◆ SÉRIE DE TÂCHES ◆
• A. Résumez en deux phrases le texte sur le film d'Andreas Horvath.
• B. Poursuivez le texte sur le film d'Andreas Horvath à partir de sa dernière phrase.

◆ TEXTE EXTRAIT ◆

Into to the wild version non censurée

Il y a trois jours décédait Robert Frank, photographe suisse naturalisé américain. Son œuvre la plus connue est sans doute Les Américains, roman photo qui narre son périple à travers les USA des années 50. D'est à l'ouest, du sud au nord. Le tout est accompagné par des textes de Jack Kerouac.


Quelques soixante années après, Andreas Horvath connu pour son travail en tant que photographe (tiens, tiens) et auteur de documentaires nous livre une réponse façon troisième millénaire au travail de Frank qui s'appelle Lilian.


Le film se base sur une femme qui a bel et bien existé au début du XXeme siècle, une certaine Lillian Alling. Désargentée, cette dernière entrepris un voyage pour rentrer en Europe à pied en passant par le détroit de Bering (l'endroit le plus sexy du monde, sans ironie).


Le tour de force du réalisateur est de partir de ce fait, d'en faire une fiction et de la placer en Amérique contemporaine. Je dis fiction mais la forme est volontairement trompeuse car il y a fort parfum documentaire qui s'en dégage. Que ça soit par l'utilisation de véritable émission de radio, par les bribes de conversations saisies l'air de rien ou les longs monologues des personnes croisées.

◆ SEGMENT DE DONNÉES ◆
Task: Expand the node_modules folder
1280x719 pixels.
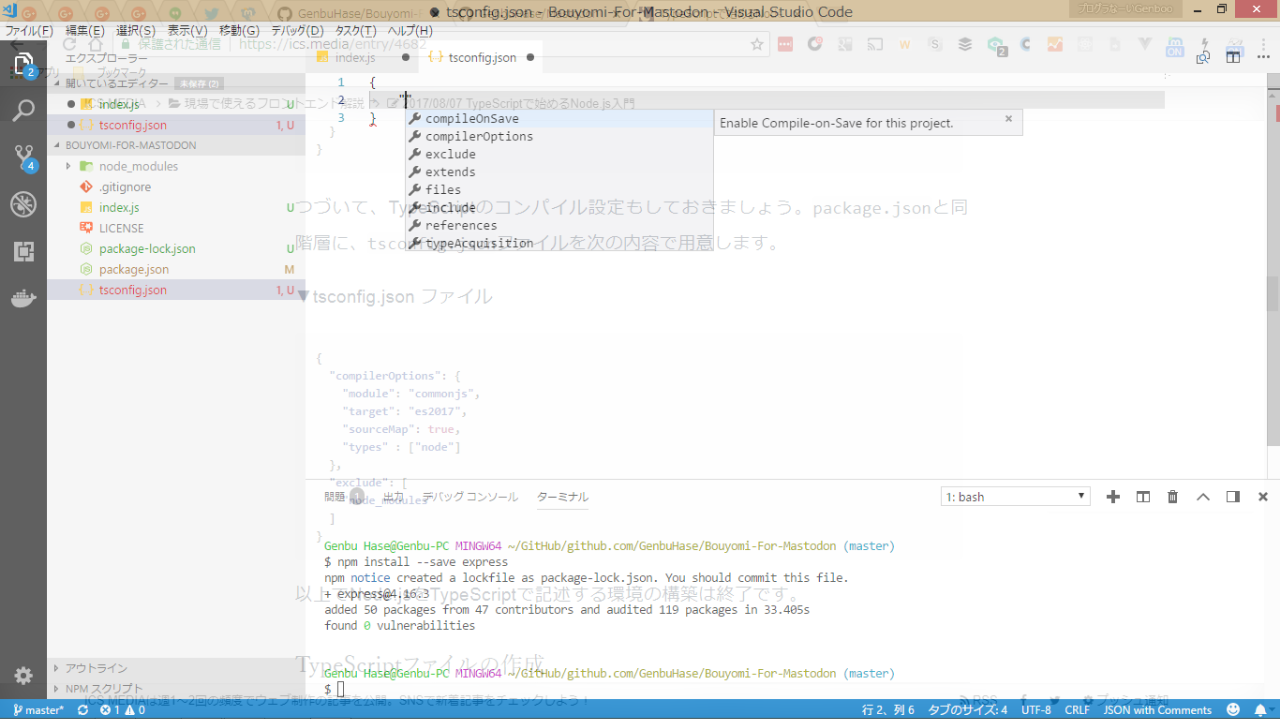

◆ LISTE DES RÉPONSES ◆
• A. Le texte rappelle la mort récente de Robert Frank, photographe connu pour Les Américains, récit en photos de son périple à travers les États-Unis des années 50, accompagné de textes de Jack Kerouac. Il présente ensuite le film d'Andreas Horvath, une réponse contemporaine à ce travail qui transpose en fiction, dans l'Amérique d'aujourd'hui, le voyage à pied de Lillian Alling vers l'Europe par le détroit de Béring, avec une forme volontairement proche du documentaire.

• B.
Depuis que Donald Trump a été élu, il semblerait que toute l'intelligentsia américaine se soit aperçue qu'il existe des gens aux USA en dehors des mégalopoles. Ils ont donc eu leur réveil militant et sont partis aller les voir. Pour le meilleur mais surtout pour le pire tant le mépris de classe pouvait suinter. Ce n'est pas le cas du réalisateur qui a commencé son projet bien avant les élections américaines mais surtout parce qu'il donne la parole à des populations bannies du champs médiatique, je pense aux populations indigènes du continent américain. Ou bien nous offre des personnages (qui jouent sûrement leurs propres rôles) loins des poncifs et de leurs façons habituelles d'être représentés. Je pense à ce touchant policier du midwest.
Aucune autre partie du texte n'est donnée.